## Aim of the task
Below are the records; they must be reproduced verbatim.

Records drawn from a dataset:
◇ ◇ ◇ ◇ ◇

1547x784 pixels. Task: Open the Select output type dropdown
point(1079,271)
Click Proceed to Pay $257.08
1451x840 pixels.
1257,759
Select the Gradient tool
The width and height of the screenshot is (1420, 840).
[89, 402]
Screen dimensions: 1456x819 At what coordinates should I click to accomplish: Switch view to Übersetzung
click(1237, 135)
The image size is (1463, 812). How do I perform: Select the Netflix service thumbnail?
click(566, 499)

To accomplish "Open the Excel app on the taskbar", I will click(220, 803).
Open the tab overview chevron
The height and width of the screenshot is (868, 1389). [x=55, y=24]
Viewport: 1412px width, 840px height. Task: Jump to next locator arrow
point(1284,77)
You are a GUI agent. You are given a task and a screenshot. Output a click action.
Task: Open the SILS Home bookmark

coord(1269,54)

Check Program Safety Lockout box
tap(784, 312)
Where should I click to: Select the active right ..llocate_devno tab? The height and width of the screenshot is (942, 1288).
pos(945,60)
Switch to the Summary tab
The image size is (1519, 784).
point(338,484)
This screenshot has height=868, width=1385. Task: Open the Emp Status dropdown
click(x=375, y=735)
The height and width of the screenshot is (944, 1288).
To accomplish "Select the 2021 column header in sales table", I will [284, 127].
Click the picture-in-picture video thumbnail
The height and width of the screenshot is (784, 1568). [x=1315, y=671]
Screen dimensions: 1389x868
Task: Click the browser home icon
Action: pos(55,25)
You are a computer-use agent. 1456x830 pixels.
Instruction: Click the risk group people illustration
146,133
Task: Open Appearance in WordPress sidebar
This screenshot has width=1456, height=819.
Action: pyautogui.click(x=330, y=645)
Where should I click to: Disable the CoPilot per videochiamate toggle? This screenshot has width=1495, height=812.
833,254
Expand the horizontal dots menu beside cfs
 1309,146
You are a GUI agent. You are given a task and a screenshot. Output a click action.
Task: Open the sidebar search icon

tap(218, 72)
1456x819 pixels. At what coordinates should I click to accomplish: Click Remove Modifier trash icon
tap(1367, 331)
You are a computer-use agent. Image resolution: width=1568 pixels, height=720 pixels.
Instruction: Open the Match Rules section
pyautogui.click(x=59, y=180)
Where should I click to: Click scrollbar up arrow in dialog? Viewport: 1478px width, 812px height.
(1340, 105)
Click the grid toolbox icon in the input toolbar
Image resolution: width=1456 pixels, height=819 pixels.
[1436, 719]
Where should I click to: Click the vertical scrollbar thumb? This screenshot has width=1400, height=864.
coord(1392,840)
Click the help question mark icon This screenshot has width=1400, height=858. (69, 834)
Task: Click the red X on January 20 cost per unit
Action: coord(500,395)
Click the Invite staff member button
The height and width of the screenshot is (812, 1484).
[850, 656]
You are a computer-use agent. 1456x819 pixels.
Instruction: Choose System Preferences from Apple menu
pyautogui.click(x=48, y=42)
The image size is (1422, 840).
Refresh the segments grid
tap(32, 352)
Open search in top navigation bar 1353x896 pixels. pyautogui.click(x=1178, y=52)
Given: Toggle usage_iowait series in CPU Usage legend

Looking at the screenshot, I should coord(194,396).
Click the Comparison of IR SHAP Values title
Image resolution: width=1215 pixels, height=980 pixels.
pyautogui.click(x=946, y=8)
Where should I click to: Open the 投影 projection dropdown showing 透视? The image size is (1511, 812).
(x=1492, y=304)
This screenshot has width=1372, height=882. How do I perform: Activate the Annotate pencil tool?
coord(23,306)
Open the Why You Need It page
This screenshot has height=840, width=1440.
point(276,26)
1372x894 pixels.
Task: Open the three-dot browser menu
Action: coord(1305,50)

◇ ◇ ◇ ◇ ◇

## Response box
1547x784 pixels. Task: Open the Select output type dropdown
point(1079,271)
Click Proceed to Pay $257.08
1451x840 pixels.
1257,759
Select the Gradient tool
The width and height of the screenshot is (1420, 840).
[89, 402]
Screen dimensions: 1456x819 At what coordinates should I click to accomplish: Switch view to Übersetzung
click(1237, 135)
The image size is (1463, 812). How do I perform: Select the Netflix service thumbnail?
click(566, 499)

To accomplish "Open the Excel app on the taskbar", I will click(220, 803).
Open the tab overview chevron
The height and width of the screenshot is (868, 1389). [x=55, y=24]
Viewport: 1412px width, 840px height. Task: Jump to next locator arrow
point(1284,77)
You are a GUI agent. You are given a task and a screenshot. Output a click action.
Task: Open the SILS Home bookmark

coord(1269,54)

Check Program Safety Lockout box
tap(784, 312)
Where should I click to: Select the active right ..llocate_devno tab? The height and width of the screenshot is (942, 1288).
pos(945,60)
Switch to the Summary tab
The image size is (1519, 784).
point(338,484)
This screenshot has height=868, width=1385. Task: Open the Emp Status dropdown
click(x=375, y=735)
The height and width of the screenshot is (944, 1288).
To accomplish "Select the 2021 column header in sales table", I will [284, 127].
Click the picture-in-picture video thumbnail
The height and width of the screenshot is (784, 1568). [x=1315, y=671]
Screen dimensions: 1389x868
Task: Click the browser home icon
Action: pos(55,25)
You are a computer-use agent. 1456x830 pixels.
Instruction: Click the risk group people illustration
146,133
Task: Open Appearance in WordPress sidebar
This screenshot has width=1456, height=819.
Action: pyautogui.click(x=330, y=645)
Where should I click to: Disable the CoPilot per videochiamate toggle? This screenshot has width=1495, height=812.
833,254
Expand the horizontal dots menu beside cfs
 1309,146
You are a GUI agent. You are given a task and a screenshot. Output a click action.
Task: Open the sidebar search icon

tap(218, 72)
1456x819 pixels. At what coordinates should I click to accomplish: Click Remove Modifier trash icon
tap(1367, 331)
You are a computer-use agent. Image resolution: width=1568 pixels, height=720 pixels.
Instruction: Open the Match Rules section
pyautogui.click(x=59, y=180)
Where should I click to: Click scrollbar up arrow in dialog? Viewport: 1478px width, 812px height.
(1340, 105)
Click the grid toolbox icon in the input toolbar
Image resolution: width=1456 pixels, height=819 pixels.
[1436, 719]
Where should I click to: Click the vertical scrollbar thumb? This screenshot has width=1400, height=864.
coord(1392,840)
Click the help question mark icon This screenshot has width=1400, height=858. (69, 834)
Task: Click the red X on January 20 cost per unit
Action: coord(500,395)
Click the Invite staff member button
The height and width of the screenshot is (812, 1484).
[850, 656]
You are a computer-use agent. 1456x819 pixels.
Instruction: Choose System Preferences from Apple menu
pyautogui.click(x=48, y=42)
The image size is (1422, 840).
Refresh the segments grid
tap(32, 352)
Open search in top navigation bar 1353x896 pixels. pyautogui.click(x=1178, y=52)
Given: Toggle usage_iowait series in CPU Usage legend

Looking at the screenshot, I should coord(194,396).
Click the Comparison of IR SHAP Values title
Image resolution: width=1215 pixels, height=980 pixels.
pyautogui.click(x=946, y=8)
Where should I click to: Open the 投影 projection dropdown showing 透视? The image size is (1511, 812).
(x=1492, y=304)
This screenshot has width=1372, height=882. How do I perform: Activate the Annotate pencil tool?
coord(23,306)
Open the Why You Need It page
This screenshot has height=840, width=1440.
point(276,26)
1372x894 pixels.
Task: Open the three-dot browser menu
Action: coord(1305,50)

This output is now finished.